Crude shale oil can contain up to about 4 percent nitrogen, depending upon geographical location and conditions during deposition and lithification of the material forming the kerogen. Crude shale oil produced from the oil shale of the Piceance Creek Basin generally has a relatively high nitrogen content from about 0.5 to about 2 percent.
The crude shale oil produced from retorting an in situ oil shale retort contains a mixture of saturated and unsaturated hydrocarbons and aromatic hydrocarbons. The shale oil produced from in situ oil shale retorting is generally highly paraffinic with a fraction being aromatic or otherwise unsaturated.

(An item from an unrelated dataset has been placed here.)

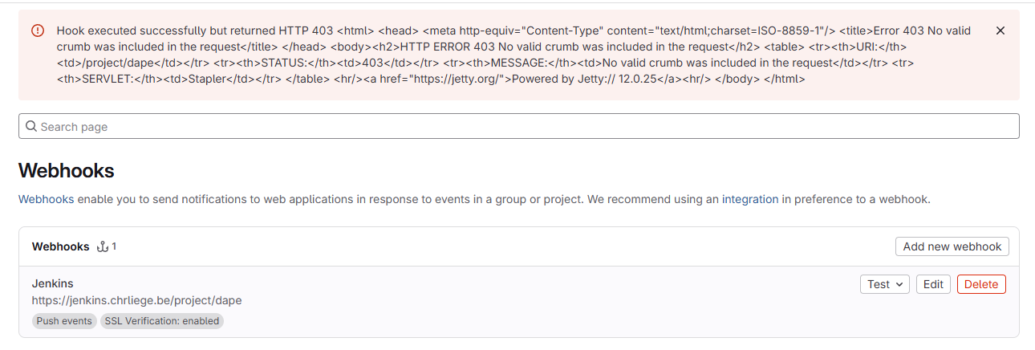Viewport: 1035px width, 350px height.
Task: Click the SSL Verification: enabled badge
Action: (x=161, y=320)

Crude shale oil withdrawn from an in situ oil shale retort is, in the practice of the method herein, hydrogenated under mild hydrogenating conditions to reduce the unsaturated hydrocarbon content and increase the paraffinic content. Hydrogenation is conducted under mild conditions which are sufficiently mild to substantially prevent hydrogen addition to the nitrogen present in the nitrogen-containing compounds. The mild conditions are sufficient for adding hydrogen to the unsaturated sites and preferably the olefinic sites present in the shale oil. The hydrogenation step comprises heating the shale oil in the presence of a suitable hydrogenating catalyst and hydrogen for a time sufficient for saturating the unsaturated compounds present in the shale oil. There are four parameters which affect the hydrogenating conditions. These parameters are: (1) catalyst selection; (2) temperature; (3) hydrogen pressure; and (4) residence time in the hydrogenating zone. All of these parameters are variable and each can influence the hydrogenating conditions, that is, make the hydrogenation severe or mild. As there are many possible combinations and selections of these parameters which can provide the necessary mild hydrogenating conditions for effecting saturation without protonation of nitrogen, the hydrogenating conditions for the method herein are described functionally. After the selection of a catalyst, the temperature, hydrogen pressure and residence time are determined. When the catalyst has been selected, these other parameters can be determined empirically using the selected catalyst. Many catalysts can be selected for catalyzing the hydrogenation step. Hydrogenation catalysts, many of which are known in the art, can be used such as cobalt molybdate, nickel carbonyl, Mo2 O3 on a suitable support such as alumina. Some such catalysts are commercially available such as Chevron Catalyst ICR-106, a product of Chevron Chemical Co. The other conditions can all vary independently. However, the temperature generally is selected from a temperature up to about 800° F. The hydrogen pressure is generally up to about 2000 psi and the residence time is expressed as space velocity (volume of shale oil fed/volume of catalyst fed/hour) is generally between about 0.3 and 2.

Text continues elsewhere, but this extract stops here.